▶ [Your goal] Exactly as they stand, set down all of the records again.

[Dataset entries]

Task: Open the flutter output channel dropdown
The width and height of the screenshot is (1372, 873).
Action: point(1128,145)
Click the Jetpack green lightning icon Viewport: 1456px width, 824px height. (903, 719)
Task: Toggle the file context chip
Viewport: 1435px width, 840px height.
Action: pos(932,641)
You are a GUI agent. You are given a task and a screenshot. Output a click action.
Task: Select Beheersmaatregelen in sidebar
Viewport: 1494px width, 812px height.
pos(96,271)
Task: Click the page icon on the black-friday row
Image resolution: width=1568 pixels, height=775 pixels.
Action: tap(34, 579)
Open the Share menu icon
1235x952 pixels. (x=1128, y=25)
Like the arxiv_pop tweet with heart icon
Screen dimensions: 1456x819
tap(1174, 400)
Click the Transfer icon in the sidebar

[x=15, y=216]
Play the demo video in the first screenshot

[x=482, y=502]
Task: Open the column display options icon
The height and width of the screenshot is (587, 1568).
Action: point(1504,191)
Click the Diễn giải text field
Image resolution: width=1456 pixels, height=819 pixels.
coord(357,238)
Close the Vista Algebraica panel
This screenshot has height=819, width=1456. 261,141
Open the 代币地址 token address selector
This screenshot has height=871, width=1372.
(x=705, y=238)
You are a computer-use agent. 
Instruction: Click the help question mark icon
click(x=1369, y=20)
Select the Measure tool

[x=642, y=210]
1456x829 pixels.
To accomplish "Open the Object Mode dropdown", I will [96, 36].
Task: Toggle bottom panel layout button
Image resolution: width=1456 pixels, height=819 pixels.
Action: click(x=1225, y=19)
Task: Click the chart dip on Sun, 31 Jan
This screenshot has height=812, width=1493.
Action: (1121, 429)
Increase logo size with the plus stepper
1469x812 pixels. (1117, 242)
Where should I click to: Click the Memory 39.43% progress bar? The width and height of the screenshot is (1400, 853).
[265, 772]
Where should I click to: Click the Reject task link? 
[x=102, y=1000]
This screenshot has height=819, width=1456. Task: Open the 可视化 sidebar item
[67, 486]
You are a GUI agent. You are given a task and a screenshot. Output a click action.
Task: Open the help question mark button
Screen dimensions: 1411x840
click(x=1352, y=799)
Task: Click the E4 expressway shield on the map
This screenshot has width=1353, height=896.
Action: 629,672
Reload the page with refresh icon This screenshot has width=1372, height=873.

[/Dataset entries]

▶ [Answer section]
Task: Open the flutter output channel dropdown
The width and height of the screenshot is (1372, 873).
Action: point(1128,145)
Click the Jetpack green lightning icon Viewport: 1456px width, 824px height. (903, 719)
Task: Toggle the file context chip
Viewport: 1435px width, 840px height.
Action: pos(932,641)
You are a GUI agent. You are given a task and a screenshot. Output a click action.
Task: Select Beheersmaatregelen in sidebar
Viewport: 1494px width, 812px height.
pos(96,271)
Task: Click the page icon on the black-friday row
Image resolution: width=1568 pixels, height=775 pixels.
Action: tap(34, 579)
Open the Share menu icon
1235x952 pixels. (x=1128, y=25)
Like the arxiv_pop tweet with heart icon
Screen dimensions: 1456x819
tap(1174, 400)
Click the Transfer icon in the sidebar

[x=15, y=216]
Play the demo video in the first screenshot

[x=482, y=502]
Task: Open the column display options icon
The height and width of the screenshot is (587, 1568).
Action: point(1504,191)
Click the Diễn giải text field
Image resolution: width=1456 pixels, height=819 pixels.
coord(357,238)
Close the Vista Algebraica panel
This screenshot has height=819, width=1456. 261,141
Open the 代币地址 token address selector
This screenshot has height=871, width=1372.
(x=705, y=238)
You are a computer-use agent. 
Instruction: Click the help question mark icon
click(x=1369, y=20)
Select the Measure tool

[x=642, y=210]
1456x829 pixels.
To accomplish "Open the Object Mode dropdown", I will [96, 36].
Task: Toggle bottom panel layout button
Image resolution: width=1456 pixels, height=819 pixels.
Action: click(x=1225, y=19)
Task: Click the chart dip on Sun, 31 Jan
This screenshot has height=812, width=1493.
Action: (1121, 429)
Increase logo size with the plus stepper
1469x812 pixels. (1117, 242)
Where should I click to: Click the Memory 39.43% progress bar? The width and height of the screenshot is (1400, 853).
[265, 772]
Where should I click to: Click the Reject task link? 
[x=102, y=1000]
This screenshot has height=819, width=1456. Task: Open the 可视化 sidebar item
[67, 486]
You are a GUI agent. You are given a task and a screenshot. Output a click action.
Task: Open the help question mark button
Screen dimensions: 1411x840
click(x=1352, y=799)
Task: Click the E4 expressway shield on the map
This screenshot has width=1353, height=896.
Action: 629,672
Reload the page with refresh icon This screenshot has width=1372, height=873.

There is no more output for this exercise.